** DATA LISTING **

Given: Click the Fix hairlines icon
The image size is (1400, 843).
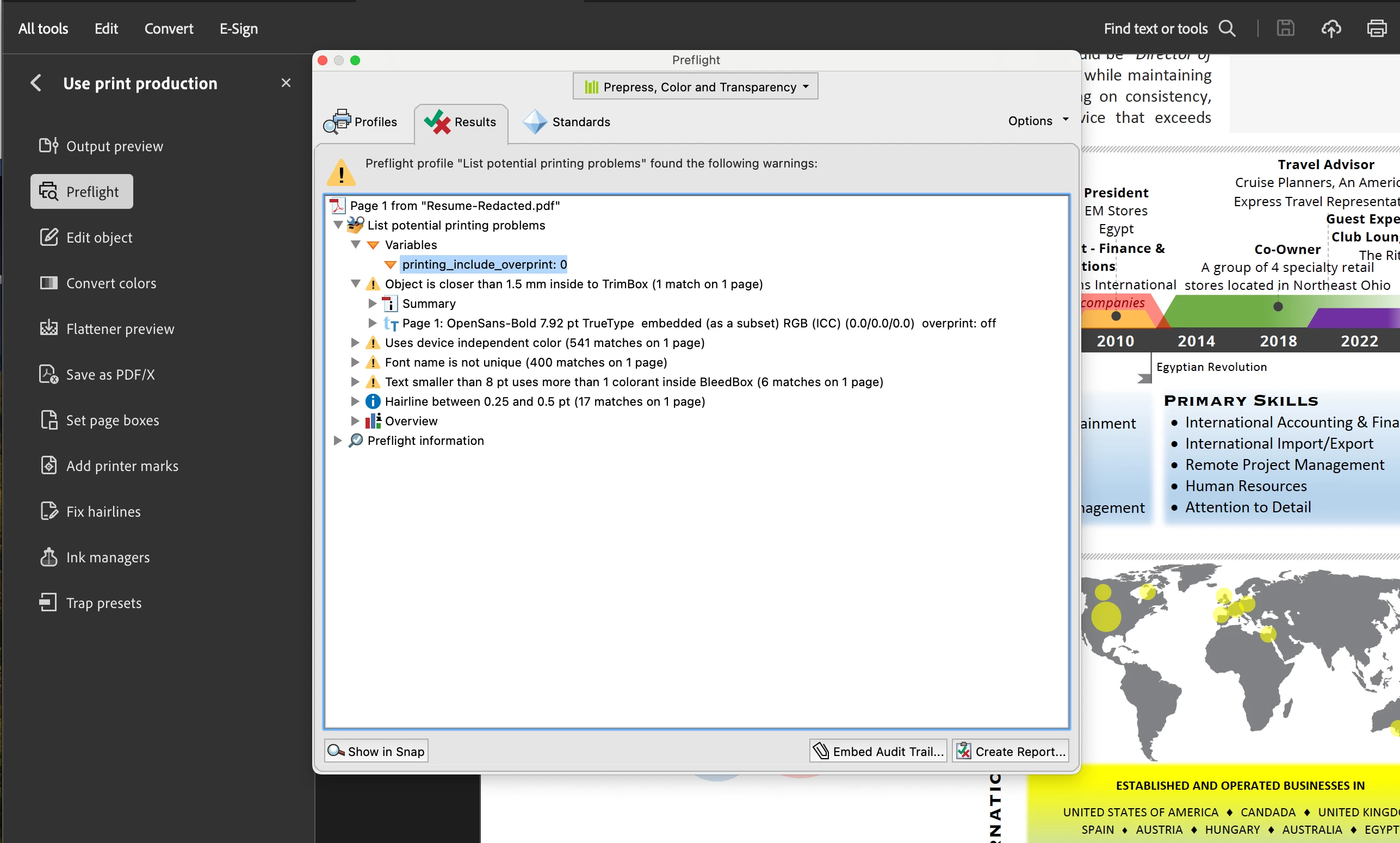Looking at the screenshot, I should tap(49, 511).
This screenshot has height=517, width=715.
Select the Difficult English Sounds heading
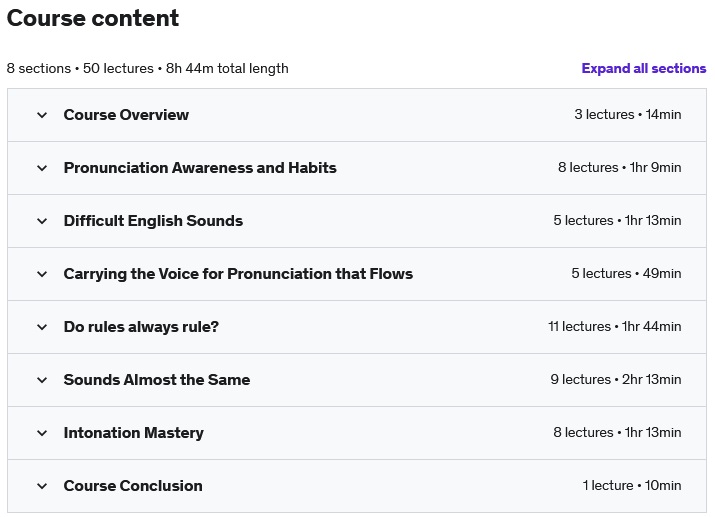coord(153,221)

** WRITTEN EXERCISE **
Retype every line of the records above word for word, omitting the pictures.

** SOLUTION **
Given: Click the Fix hairlines icon
The image size is (1400, 843).
Looking at the screenshot, I should tap(49, 511).
This screenshot has height=517, width=715.
Select the Difficult English Sounds heading
coord(153,221)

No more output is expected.